In a recent meeting I was asked what I love about the web. My mind went blank. Or, rather, I could only think of what I didn’t like about the web. So, I began with “Hmm,” a pause, and “well, I can tell you what a I hate about the web.”

This consisted of recounting how computers and the internet so often pull me away from other real life pursuits (we can put aside for now the discussion of my self-discipline deficiency). I sit in front of my computer more than an open book; more than on my bike in front of an open road.

So much reliance has been given the social web and mobile devices for instant communication that a hand-written letter — something I think most people would surely cherish — has quite nearly been rendered obsolete. “But,” I continued, “there’s so much to love about the web, too. It can bring people together where it was otherwise not possible.” I hate it and I love it.

In my handful of years involved with the designing and building of websites, I have been learning that love of work, as defined by perpetual, unending joy and curiosity, is not sustainable. We are, however, encouraged and told by the industry and peers that anything otherwise isn’t enough, or actually insufficient for the job. I spend a lot of time reading the latest websites and keeping up with the industry’s latest, but I often grow weary from it. It never stops, and it doesn’t appear that it ever will (which is actually good for the development of the web, a necessity for any industry I suspect).

Obviously, with any line of work, there will be industry changes to be made aware of and keep up with. I do not argue against this. But graphic design on the web has turned much into anything but graphic design. I would not say it is now ‘science’ where it was once ‘art’ because graphic design has always been, in print and on web, a balance of both science and art.

Please don’t mistake me for someone who ‘doesn’t get it’. I understand the web all too well. I understand it’s a completely different medium than its predecessors.

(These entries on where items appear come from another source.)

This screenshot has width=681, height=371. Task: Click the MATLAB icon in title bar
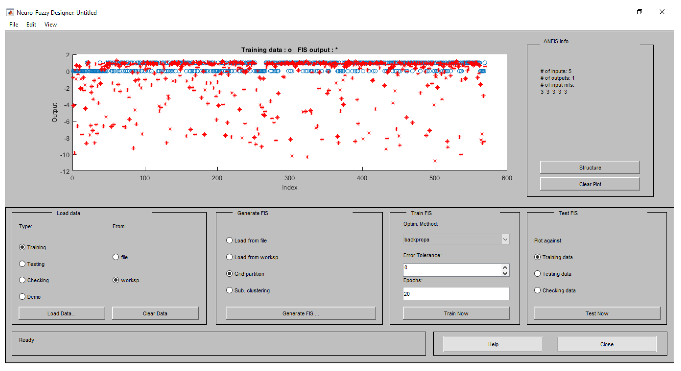[10, 12]
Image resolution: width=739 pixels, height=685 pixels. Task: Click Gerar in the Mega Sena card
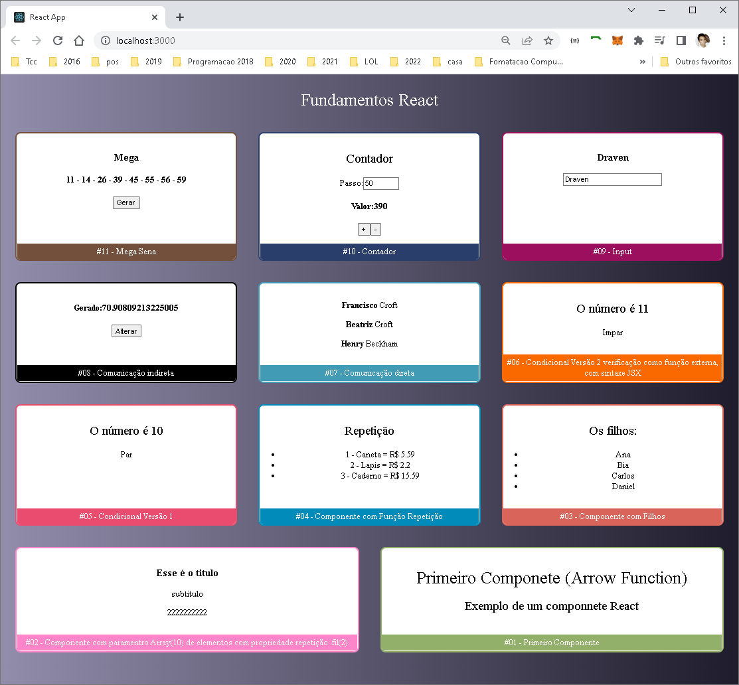(126, 202)
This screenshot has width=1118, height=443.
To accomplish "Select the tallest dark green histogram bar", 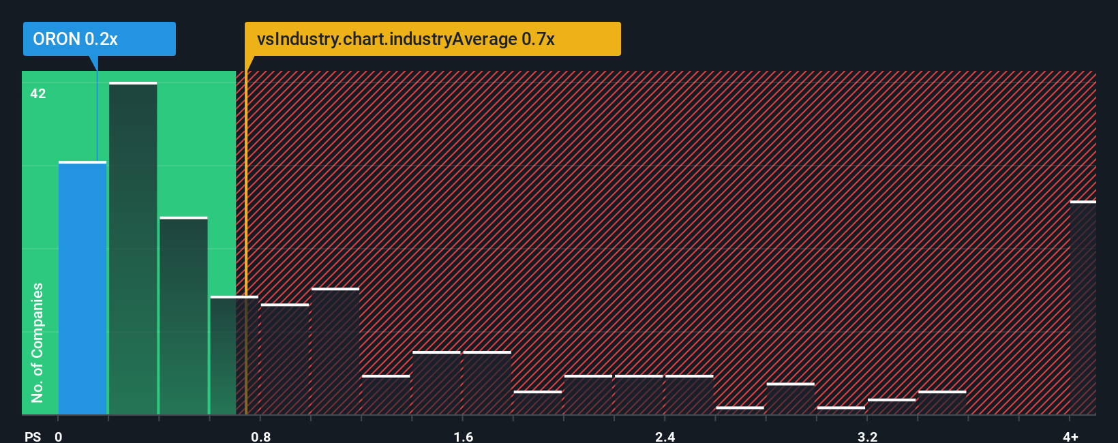I will pyautogui.click(x=133, y=249).
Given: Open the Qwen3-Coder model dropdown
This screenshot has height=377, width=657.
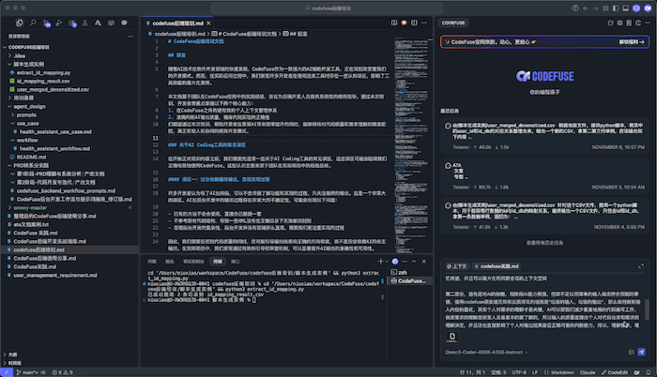Looking at the screenshot, I should click(x=486, y=352).
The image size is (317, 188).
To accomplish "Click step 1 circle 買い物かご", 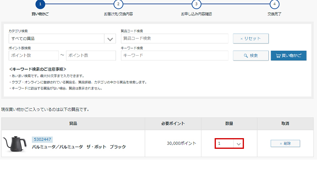I will pyautogui.click(x=40, y=5).
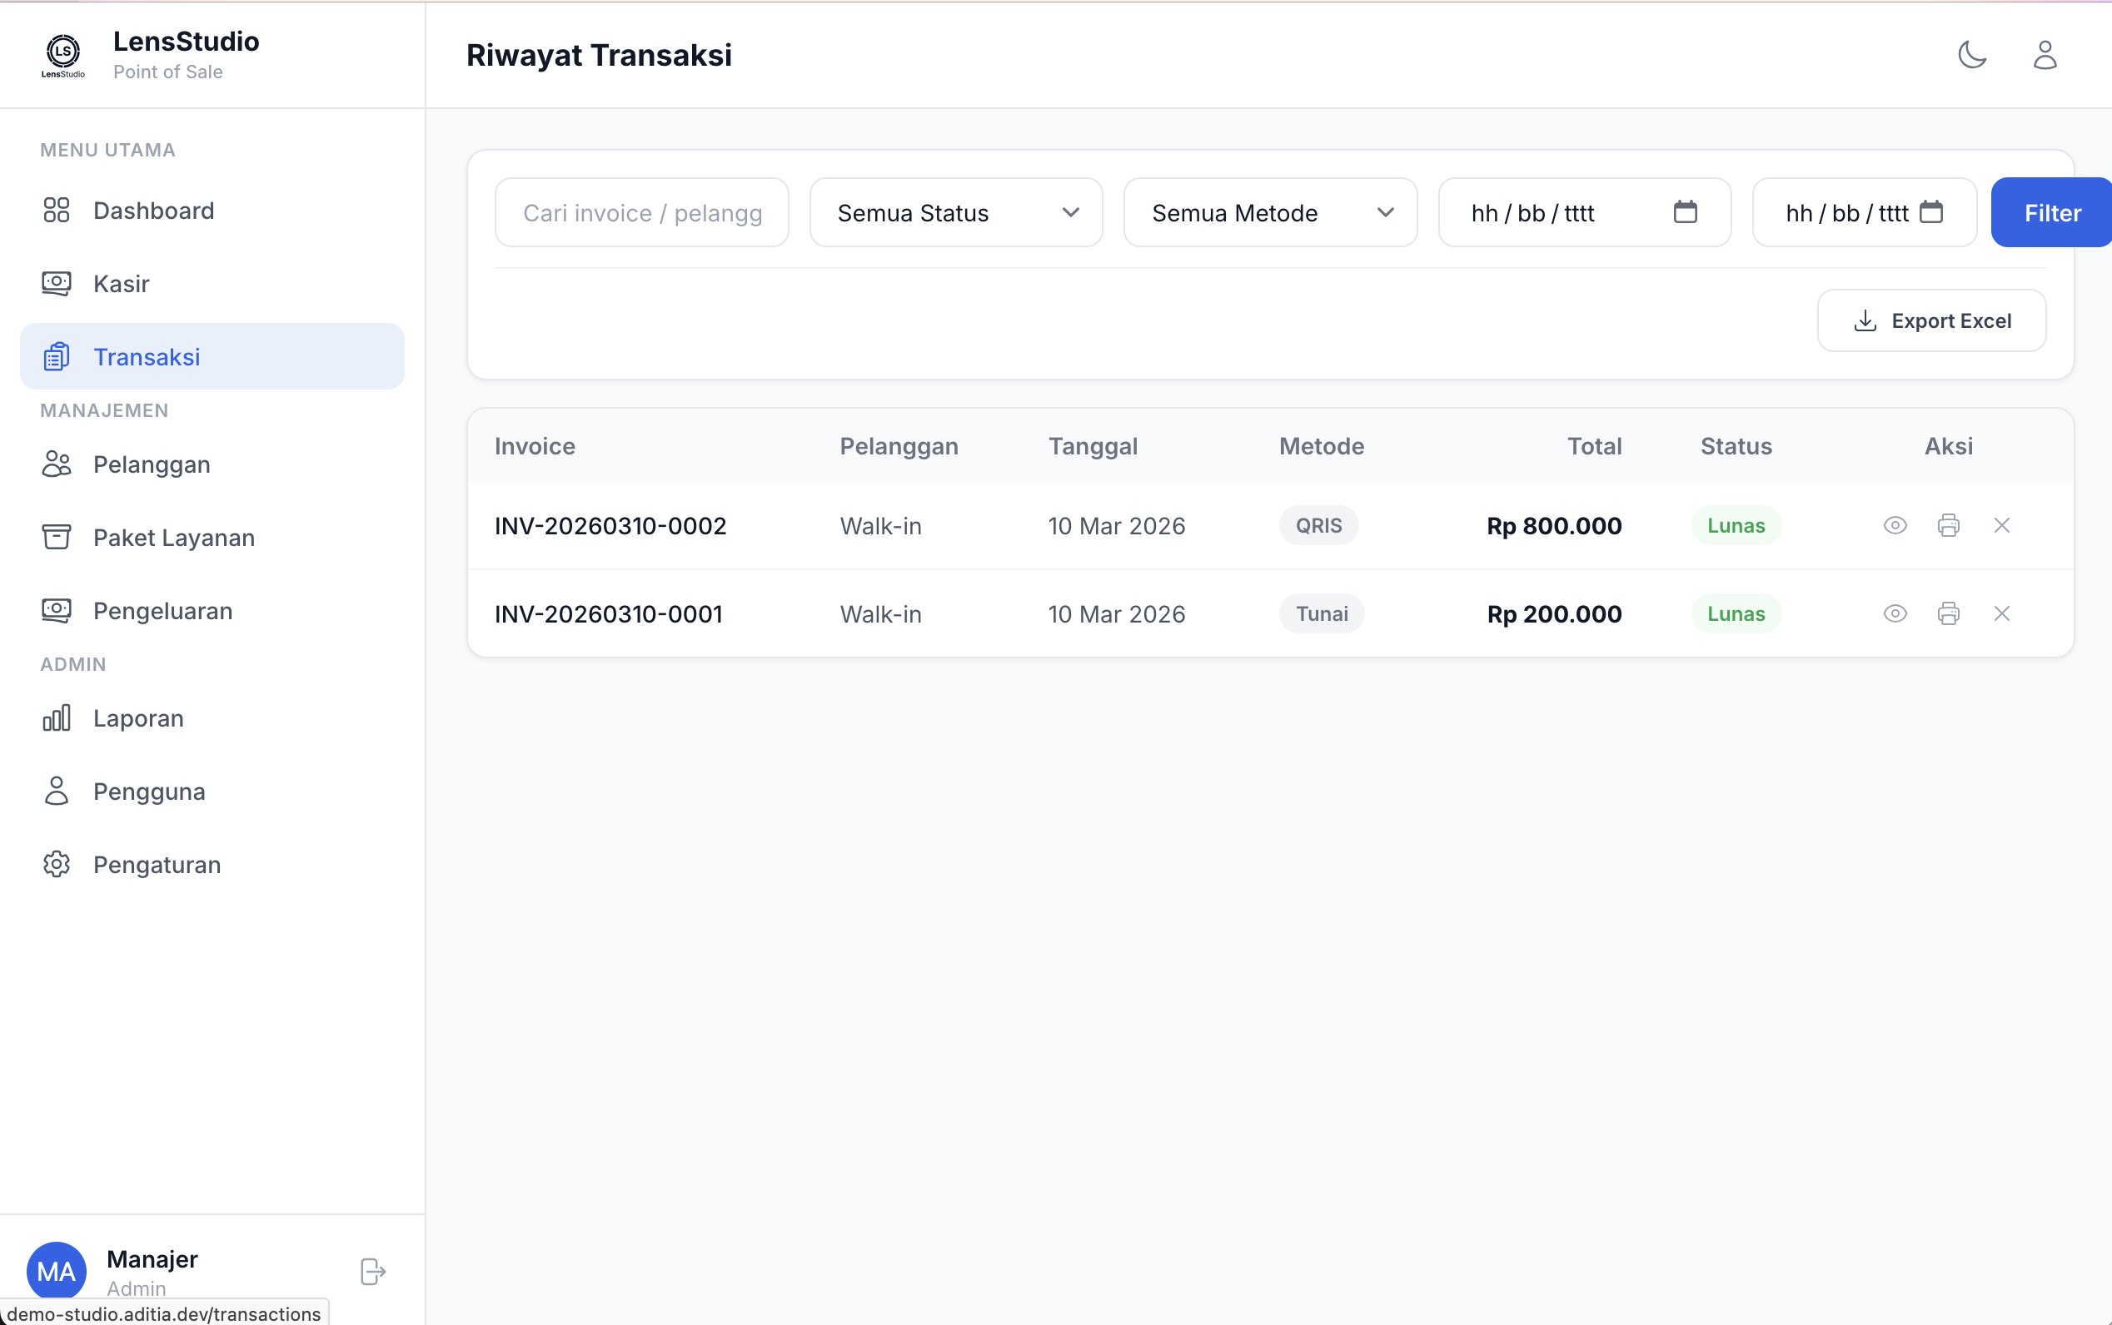
Task: Open the Dashboard menu item
Action: tap(153, 210)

I understand that there are completely different sets of technical matter and accessibilities to keep in mind when designing and building.

But that’s not what I’m talking about here. What I’m talking about is that, for all the good the web is said to bring (and has indeed already brought), there are just as many downsides. And right now, and perhaps for a while now, it’s on my mind that web designers at large have been more concerned with getting things ‘right’ according to technical standards rather than making things that are a sheer pleasure to look at and use.

I’ll offer a vague analogy: A window frame can be beautiful, but the purpose of a window frame is to frame a picture of what is beyond it, yonder.

I suppose you could say there are only so many ways to design a book. There are some things you just can’t change. We read left to right, top to bottom. We start at page 1 and continue through the last. And there are definitely similar laws of design on the web. I try to keep this in mind when I see website after website of the same format (my own!), but I can’t help longing for something different. A different focus. A different perspective.